**Given instruction:**
Reproduce word for word every line of the records from the one containing "Screen dimensions: 351x286" through the end of the records, omitting the pictures.

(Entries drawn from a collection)
** Start **
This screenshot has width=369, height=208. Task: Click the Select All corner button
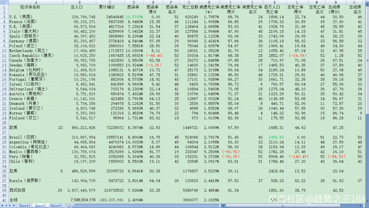point(4,2)
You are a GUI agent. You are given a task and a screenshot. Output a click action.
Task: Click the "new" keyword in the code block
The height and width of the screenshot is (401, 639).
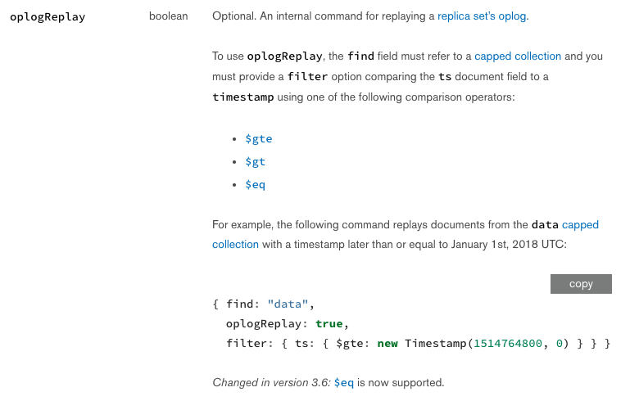coord(387,344)
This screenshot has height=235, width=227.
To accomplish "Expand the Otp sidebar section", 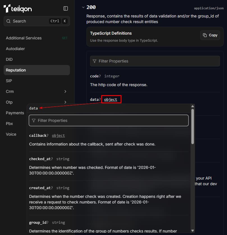I will click(x=65, y=102).
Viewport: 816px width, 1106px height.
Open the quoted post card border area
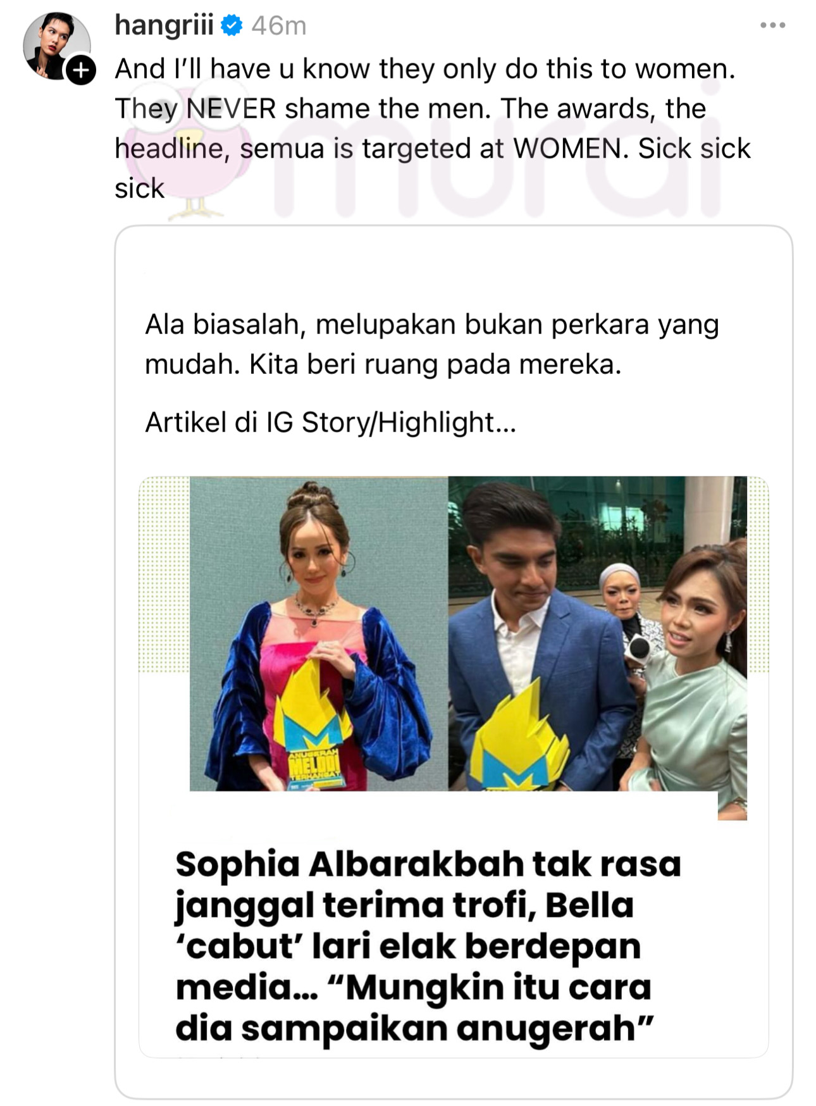[453, 662]
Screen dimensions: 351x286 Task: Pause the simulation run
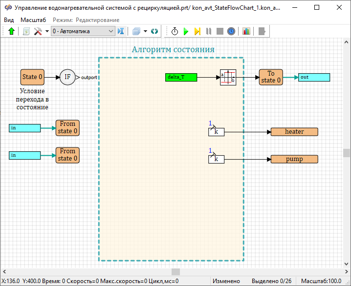pyautogui.click(x=209, y=31)
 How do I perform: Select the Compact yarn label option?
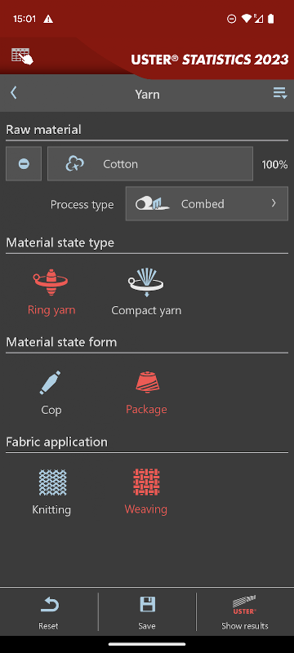pos(146,311)
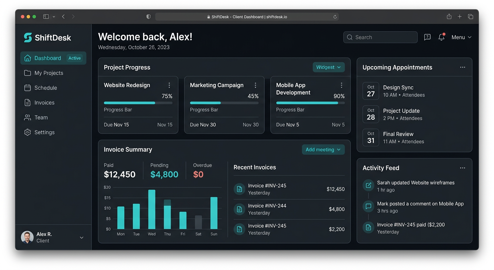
** End **
**Task result:**
Screen dimensions: 351x286 Task: Pause the simulation run
pyautogui.click(x=209, y=31)
 How do I perform: Select the Compact yarn label option?
pos(146,311)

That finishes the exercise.